#  >  > Thailand Festivals, Beaches, Scuba Diving and Temples, Tell us Your Tales >  >  > Thailands Festivals and Celebrations >  >  Loy Krathong

## dirtydog

Loy Krathong festival is a lot nicer than Songkran the Thai water festival, partly because it is only 1 evening as opposed to a weeks long endurance test, there are a lot less deaths over Loy Krathong, and you don't get soaked through with dirty disease laden water, so I don't mind Loy Krathong  :Smile: 

The only dangerous bits i saw was the Thai's laying on the beach whilst setting off rockets, I could just imagine a few sparks going onto their bodies and them panicking and forgetting where they were pointing the rocket.



The cheapest Krathongs were 30baht and most expensive Krathongs I saw were 80baht although I feel sure the Thai's could make a super duper farang one if you asked them nicely, I didn't take a picture of our Krathong as my girlfriend made it, normally she makes nice ones, for some reason the one she made looked like it had been scavenged out of the dustbin.



Some larger Krathongs.



The American hotdog culture seems to be becoming extremely popular in Thailand, hell, even all the 7/11s sell them, of course with hotdogs comes large weight gains, so don't expect to find too many petite Thai ladies in the future, of course the funny bit is they even deep fry the crab sticks, although I doubt there is too much crab in them.



Some healthy Thai food was available, although I just had pork noodle soup, 30baht and pretty tasty.



Deep fried fish balls and other stuff in batter, whatever happened to the more natural things that Thais used to buy to eat.



Dead Krathongs being washed up on the beach, the Thai kids have it well sussed, nick the money or satangs out of the krathong, take the candles out, then hunt down the next krathong with lit candles in.

One year I will have to get to the beach early to see what sort of mess it is left in.



I like these little hot air ballon things, you could tie a mouse up in a little cage and send him on his way out to sea, anyway this year they seem to have had a bit of a manufacturing fault with the ballons, I would say about half of them caught fire, ie the whole lot burst into flames before they got into the sky.

• **PARTS OF THE EXERCISE**:
- 1) Copy from the Loy Krathong post, starting with "## dirtydog" and going on through "pointing the rocket.".
- 2) According to the Loy Krathong post, how much did the pork noodle soup cost?
- 3) Which specific foods does the Loy Krathong post name?

• **SOURCE DATA**:
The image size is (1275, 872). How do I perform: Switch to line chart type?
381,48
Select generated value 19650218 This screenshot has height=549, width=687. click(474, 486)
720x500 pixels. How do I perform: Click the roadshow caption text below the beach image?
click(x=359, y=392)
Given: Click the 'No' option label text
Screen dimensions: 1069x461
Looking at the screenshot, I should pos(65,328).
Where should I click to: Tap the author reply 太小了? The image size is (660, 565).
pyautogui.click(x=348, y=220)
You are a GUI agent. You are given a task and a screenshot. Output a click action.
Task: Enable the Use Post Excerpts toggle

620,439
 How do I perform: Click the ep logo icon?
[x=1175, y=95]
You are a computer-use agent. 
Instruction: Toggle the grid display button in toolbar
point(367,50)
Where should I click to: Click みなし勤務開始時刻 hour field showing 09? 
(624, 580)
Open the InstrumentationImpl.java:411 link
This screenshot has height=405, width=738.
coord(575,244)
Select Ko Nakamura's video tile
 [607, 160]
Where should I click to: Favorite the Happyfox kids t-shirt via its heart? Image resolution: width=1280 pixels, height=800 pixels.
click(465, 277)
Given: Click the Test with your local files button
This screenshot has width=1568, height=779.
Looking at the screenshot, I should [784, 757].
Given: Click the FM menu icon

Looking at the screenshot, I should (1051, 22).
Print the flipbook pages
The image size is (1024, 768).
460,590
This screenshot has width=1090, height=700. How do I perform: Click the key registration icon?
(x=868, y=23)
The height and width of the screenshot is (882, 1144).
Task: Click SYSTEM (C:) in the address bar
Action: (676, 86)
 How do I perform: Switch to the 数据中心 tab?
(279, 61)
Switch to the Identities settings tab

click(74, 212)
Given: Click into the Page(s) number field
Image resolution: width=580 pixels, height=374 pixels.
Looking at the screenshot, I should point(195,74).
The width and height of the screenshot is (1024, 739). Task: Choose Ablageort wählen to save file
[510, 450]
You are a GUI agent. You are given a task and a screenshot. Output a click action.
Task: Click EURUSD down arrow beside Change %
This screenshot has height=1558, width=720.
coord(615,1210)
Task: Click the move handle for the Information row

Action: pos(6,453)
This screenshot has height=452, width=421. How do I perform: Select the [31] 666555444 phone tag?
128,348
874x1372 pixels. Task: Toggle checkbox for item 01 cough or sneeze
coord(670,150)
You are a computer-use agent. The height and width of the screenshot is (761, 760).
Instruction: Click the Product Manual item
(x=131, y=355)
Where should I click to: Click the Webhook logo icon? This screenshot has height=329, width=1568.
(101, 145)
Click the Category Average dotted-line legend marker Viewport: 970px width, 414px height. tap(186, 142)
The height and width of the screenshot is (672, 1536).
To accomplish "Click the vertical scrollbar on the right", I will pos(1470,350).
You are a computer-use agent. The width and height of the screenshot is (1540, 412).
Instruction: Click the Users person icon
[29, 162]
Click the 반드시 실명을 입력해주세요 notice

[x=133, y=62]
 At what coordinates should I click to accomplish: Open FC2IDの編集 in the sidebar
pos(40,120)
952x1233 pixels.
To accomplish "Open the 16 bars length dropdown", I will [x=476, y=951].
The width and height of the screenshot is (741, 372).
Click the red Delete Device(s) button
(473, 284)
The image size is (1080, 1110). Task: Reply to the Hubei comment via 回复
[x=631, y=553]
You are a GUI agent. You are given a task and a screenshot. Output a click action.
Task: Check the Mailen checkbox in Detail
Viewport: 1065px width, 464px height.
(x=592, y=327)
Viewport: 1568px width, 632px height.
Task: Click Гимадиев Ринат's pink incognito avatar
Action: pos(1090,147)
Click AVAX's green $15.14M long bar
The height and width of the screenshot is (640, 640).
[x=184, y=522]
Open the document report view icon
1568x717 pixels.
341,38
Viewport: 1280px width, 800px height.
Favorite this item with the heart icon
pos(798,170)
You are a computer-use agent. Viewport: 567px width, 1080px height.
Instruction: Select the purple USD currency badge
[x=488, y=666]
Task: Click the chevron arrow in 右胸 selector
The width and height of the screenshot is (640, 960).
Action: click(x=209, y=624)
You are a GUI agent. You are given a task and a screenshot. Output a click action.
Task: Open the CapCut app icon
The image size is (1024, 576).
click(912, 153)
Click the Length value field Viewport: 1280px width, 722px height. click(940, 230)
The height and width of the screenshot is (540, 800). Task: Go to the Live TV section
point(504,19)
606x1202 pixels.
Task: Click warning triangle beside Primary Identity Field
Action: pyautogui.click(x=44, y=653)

• **EXERCISE ANSWERS**:
- 1)
## dirtydog

Loy Krathong festival is a lot nicer than Songkran the Thai water festival, partly because it is only 1 evening as opposed to a weeks long endurance test, there are a lot less deaths over Loy Krathong, and you don't get soaked through with dirty disease laden water, so I don't mind Loy Krathong  :Smile: 

The only dangerous bits i saw was the Thai's laying on the beach whilst setting off rockets, I could just imagine a few sparks going onto their bodies and them panicking and forgetting where they were pointing the rocket.

- 2) 30baht

- 3)
- Hotdogs
- Deep fried crab sticks
- Pork noodle soup
- Deep fried fish balls